State Board Report

January 2012

The International Federation of Accountants (IFAC) has offered some support and some objections to the European Commission’s proposed legislation announced on November 30 (see sbr 12/11). IFAC maintains that a number of the proposals in the legislation were not widely supported by the responses received to the EC’s “Green Paper on Audit Policy: Lessons from the Crisis,” released in December 2010.

IFAC, which is comprised of 167 member and associate accountancy bodies in 127 countries, disagreed with the EC’s November 2011 proposed legislation in the areas of: mandatory firm rotation after a fixed period, prohibition of audit firms providing non-audit services, restricting the role of audit oversight by professional accountancy organizations, and requiring firms of a certain size to provide only audit services.

It did agree with the EC’s proposed legislation as to: the need to review and enhance the auditor’s report, compliance with International Standards on Audit, strengthening of audit committees, enhancing the dialogue between auditors and regulators, having greater transparency in auditor selection, and enabling greater cross-border mobility for auditors.

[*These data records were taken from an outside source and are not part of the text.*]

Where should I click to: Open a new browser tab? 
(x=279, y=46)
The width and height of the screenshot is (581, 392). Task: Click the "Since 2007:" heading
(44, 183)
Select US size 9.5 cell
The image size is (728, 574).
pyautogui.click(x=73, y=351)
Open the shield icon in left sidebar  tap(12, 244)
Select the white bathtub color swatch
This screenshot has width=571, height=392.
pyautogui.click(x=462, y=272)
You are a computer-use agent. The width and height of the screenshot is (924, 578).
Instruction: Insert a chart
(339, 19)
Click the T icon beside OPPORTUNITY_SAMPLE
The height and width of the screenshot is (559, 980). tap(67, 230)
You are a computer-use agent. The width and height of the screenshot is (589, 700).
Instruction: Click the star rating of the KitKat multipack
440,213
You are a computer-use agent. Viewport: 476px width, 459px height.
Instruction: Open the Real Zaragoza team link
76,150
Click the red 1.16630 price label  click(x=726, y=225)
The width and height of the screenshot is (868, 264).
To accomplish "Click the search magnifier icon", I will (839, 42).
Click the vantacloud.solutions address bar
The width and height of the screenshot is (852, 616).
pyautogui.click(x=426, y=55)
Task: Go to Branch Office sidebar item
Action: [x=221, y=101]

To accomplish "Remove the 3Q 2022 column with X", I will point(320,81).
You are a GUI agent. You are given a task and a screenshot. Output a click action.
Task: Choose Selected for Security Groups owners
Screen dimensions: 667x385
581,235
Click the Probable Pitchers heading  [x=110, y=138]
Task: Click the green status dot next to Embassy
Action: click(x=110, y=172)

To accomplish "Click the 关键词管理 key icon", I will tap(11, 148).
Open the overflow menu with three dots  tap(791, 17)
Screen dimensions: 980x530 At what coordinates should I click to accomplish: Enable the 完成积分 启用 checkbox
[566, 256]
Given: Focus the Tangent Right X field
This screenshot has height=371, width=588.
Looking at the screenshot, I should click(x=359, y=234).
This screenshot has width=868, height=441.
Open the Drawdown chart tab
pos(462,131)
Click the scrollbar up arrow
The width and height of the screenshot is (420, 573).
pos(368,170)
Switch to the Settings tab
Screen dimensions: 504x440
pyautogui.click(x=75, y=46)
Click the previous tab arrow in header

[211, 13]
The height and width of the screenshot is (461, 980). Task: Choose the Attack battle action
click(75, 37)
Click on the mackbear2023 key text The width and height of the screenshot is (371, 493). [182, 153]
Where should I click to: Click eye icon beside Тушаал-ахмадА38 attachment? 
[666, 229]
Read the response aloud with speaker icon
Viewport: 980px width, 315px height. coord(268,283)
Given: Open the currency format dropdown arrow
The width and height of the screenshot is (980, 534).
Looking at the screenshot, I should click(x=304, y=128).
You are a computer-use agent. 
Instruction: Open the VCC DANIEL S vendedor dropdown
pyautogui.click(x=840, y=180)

Its press release states: “IFAC is concerned that the proposals will provide significant problems for global public interest entities that require global audit services. IFAC does not believe that requiring firms of a certain size to provide only audit services will enhance global quality and service capability of the profession. It therefore urges that the Parliament consider the implications legislative changes will have for non-European Union states and the global market for audits of multinational companies.”